Charles had to take a COVID-19 test as well before re-entering the United States.
“There was this thing called Global Haven, and you’d register your vaccines on that and then print off proof to show the Kenyan TSA people when you got there to prove that you’re vaccinated,” she said. “On the way back, we had to take a COVID test in Nairobi to prove that we were negative before entering the United States.”
Unlike Kaur, Charles and the rest of her group only had to wear masks at the airport.
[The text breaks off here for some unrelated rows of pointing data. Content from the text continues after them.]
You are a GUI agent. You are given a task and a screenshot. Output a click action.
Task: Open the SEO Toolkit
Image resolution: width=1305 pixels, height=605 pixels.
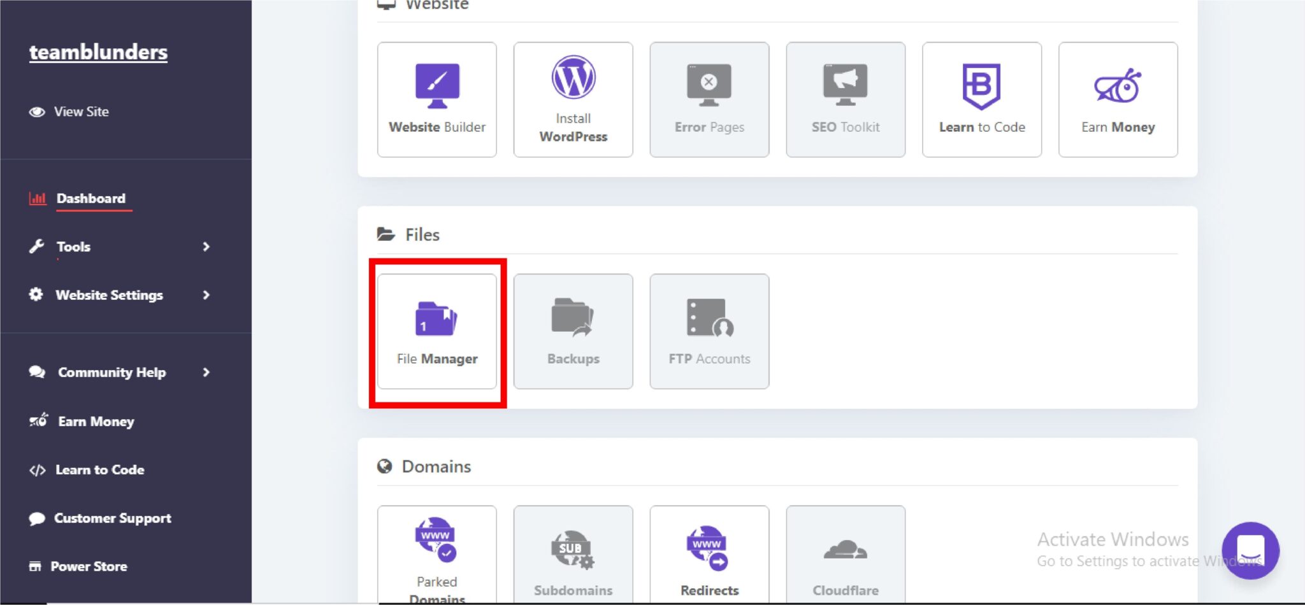coord(846,99)
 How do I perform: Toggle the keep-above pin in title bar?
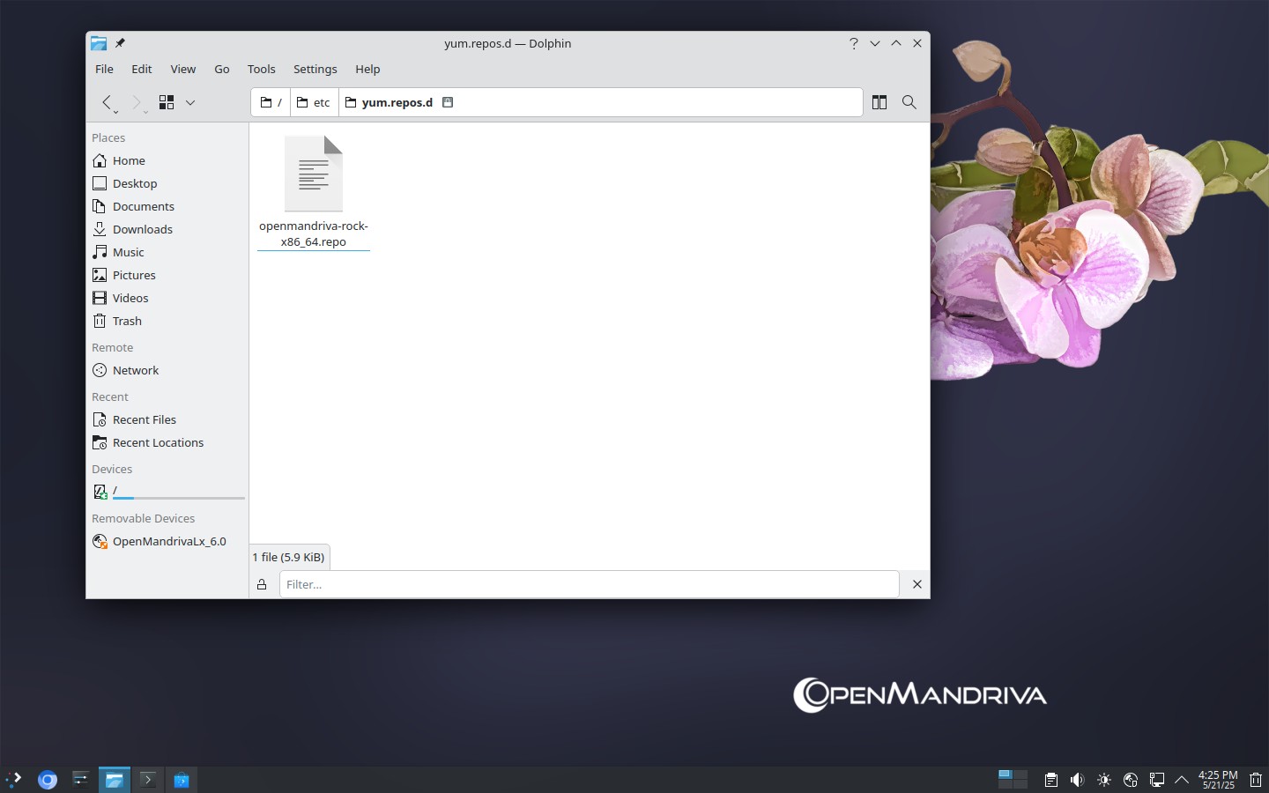120,43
“It's pretty much like the United States, where COVID is definitely still there, but people aren't really masking,” she said. “But there were signs everywhere that were reminding people to wash their hands. There’s an initiative that the Kenyan government took to establish hand washing stations all over the city. They’re pretty much a bunch of sinks and soaps where you could wash your hands and stuff, too.”
As someone with a lot of medical anxiety, Charles was anxious about all the shots and pills that she would be required to take. However, she said that the process went smoothly.
“I think I was able to have more fun in Kenya because I checked off those precautions. I wasn't worried about malaria, or yellow fever or meningitis or, obviously COVID too, because I was vaccinated.”
Journalism and digital storytelling senior Rahmya Trewern, a photographer at The State News, also took a trip to Kenya May 15-31. She said that while she was nervous about reactions to vaccines, she knew it was something she needed to do to be safe abroad.
“The only thing that hindered me was not having the typhoid (vaccine),” she said. “They're a little difficult to get, just because rabies is an expensive vaccine.”
Not all of Trewern’s required vaccines were in the same location. Trewern said MSU Travel Clinic suggested that she get certain vaccines at other clinics to save money since the MSU Travel Clinic does not take insurance.
However, she said that that was the most troublesome part of her experience.
“My favorite part of being abroad was all of the photographers,” Trewern said, referencing Esther Sweeney, a fashion photographer who shoots bright and unique photos. “And I got to feed giraffes, so that was super cool.”
As the pandemic evolves, study abroad programs are running with the ambitions of success and safety, making up for lost time.
“I do feel like the restrictions did help in some ways,” Kaur said. “They were there to keep us safe, and I do appreciate having those. The country was doing what they believed was right for them.”